## YOUR TASKS
1) List every category of business unit that the portfolio strategy text below names in its numbered questions.
2) Reproduce the portfolio strategy text below verbatim from "Exercise 3*. Fill" to "of an organization.".

## DOCUMENT TEXT

· · ·

1. What kind of product portfolio should a company have to ensure long-term value creation? 2. How can business units be categorized? 3. What are the characteristics of the Dog Business Units? 4. What is the potential future of Question Marks? 5. What are the specifics of Stars? 6. What is the function of Cash Cows in a company? 7. Why is it unadvisable to have a one-size-fits-all approach to strategy? 8. What are the limitations of the BCG matrix? 9. What is the basis of the GE/McKinsey matrix? 10. What is the aim of the portfolio analysis? 11. Why is the GE/McKinsey matrix more sophisticated than the BCG matrix? 12. What are the external factors that affect market attractiveness? 13. What are the internal factors that affect competitive strength? 14. What approach can be used to implement the portfolio analysis? 15. What are the limitations of the GE/McKinsey matrix?
Exercise 2. Analyze your own company using the BCG Matrix and the GE/McKinsey Matrix.
Exercise 3*. Fill in the blanks using terms given below.
Core Competence
The Core Competence model of Hamel and Prahalad is a……… model that starts the strategy process by thinking about the…….. strengths of an organization.

· · ·

## GIVEN DATA
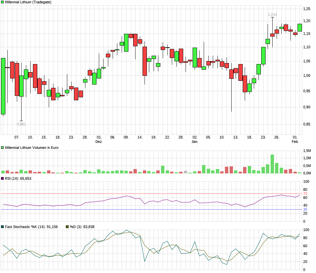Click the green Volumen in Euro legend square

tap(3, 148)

· · ·

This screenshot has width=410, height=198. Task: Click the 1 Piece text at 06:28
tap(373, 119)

· · ·

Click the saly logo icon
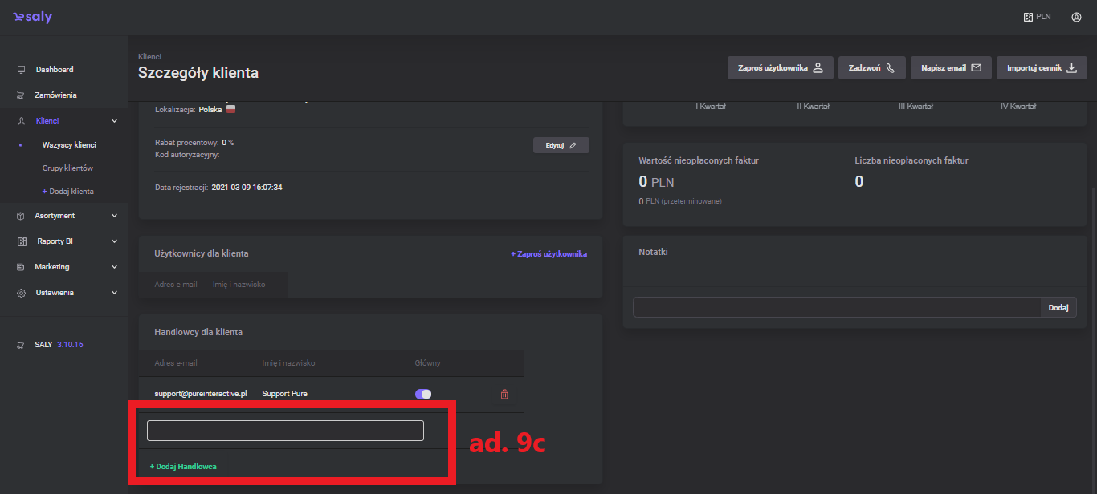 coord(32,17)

· · ·

## RESPONSES PER TASK
1)
- Dog Business Units
- Question Marks
- Stars
- Cash Cows

2)
Exercise 3*. Fill in the blanks using terms given below.
Core Competence
The Core Competence model of Hamel and Prahalad is a……… model that starts the strategy process by thinking about the…….. strengths of an organization.